Discovering the social model not only changes how we feel about ourselves as individuals, but also has wider implications.
Through hearing about the social model, Anahita saw potential “for change in terms of attitudes from non-disabled people. I thought more deeply about how our society is not built for disabled people, and how disabled people need to be involved in all conversations surrounding aspects of our daily lives, such as education, architecture, healthcare, and public transport.”
Anahita adds: “It particularly made me see how facilities for disabled people need to have input from disabled people, rather than be designed by non-disabled people through a medical lens, or one of pity, or a want to heal. Our lived experiences as disabled people, which are crucial, need to be taken into account instead of being ignored.”
The challenges of the social model
There are some criticisms of the social model. It can be seen as minimising the challenges inherent in impairments. For me, being visually impaired can be difficult, knowing there are things I can’t see. And the symptoms of my mental ill-health can be distressing, regardless of the way society treats me.
A challenge faced by the social model is being too rigid or dogmatic in applying it, Oliver says. “What the social model is to me, is a way of understanding myself, and framing and positioning my experiences within the world,” explains Oliver. “It’s a way of conceptualising and understanding why it is that inequalities are generated, and people are disabled by the societies in which they live. It’s a lens to examine and interrogate these issues. As a way for individuals and groups to find a language of liberation, it has immense value.”
Mental health is sometimes left out of the conversation around the social model. Oliver says: “However, seeing the experience of disability as socially created, and therefore placed not within the individual, is a core tenant of the social model which, to me, is relevant to all people who experience impairment of any kind.”

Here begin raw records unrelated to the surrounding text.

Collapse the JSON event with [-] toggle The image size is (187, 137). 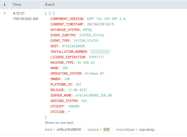coord(51,13)
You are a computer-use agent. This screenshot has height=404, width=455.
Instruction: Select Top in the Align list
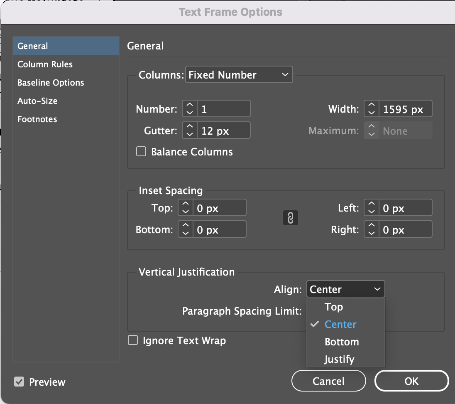(x=334, y=307)
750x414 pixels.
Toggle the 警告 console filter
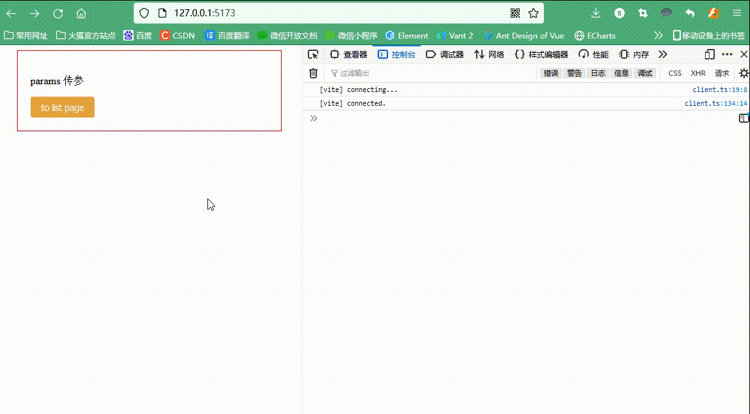[574, 73]
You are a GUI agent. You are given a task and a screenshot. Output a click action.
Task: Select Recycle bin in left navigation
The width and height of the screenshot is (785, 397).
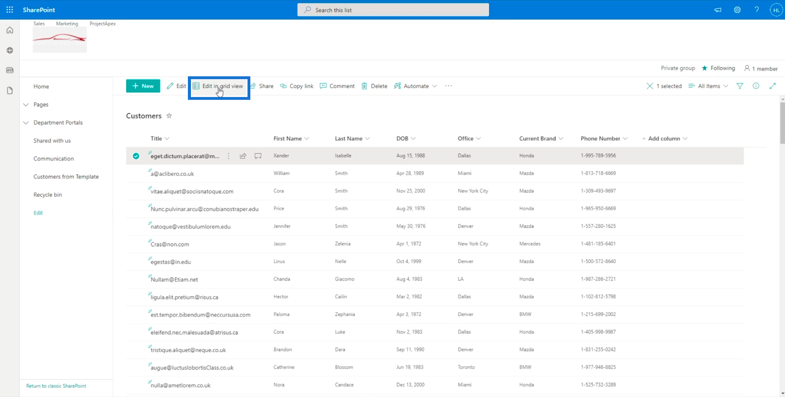[x=48, y=195]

While there are limits to the social model, I find it a helpful starting point in understanding my life as a disabled person. For me, Anahita, Oliver, and many others, it’s made a huge difference in how we view ourselves and our place in the world.
Coming out of that meeting at university where I found out about the social model spurred me on to campaign for disabled people’s rights. It changed how I see myself – that being disabled isn’t about something being wrong with us, but about living in an inaccessible society, and how that is something we all have the power to change.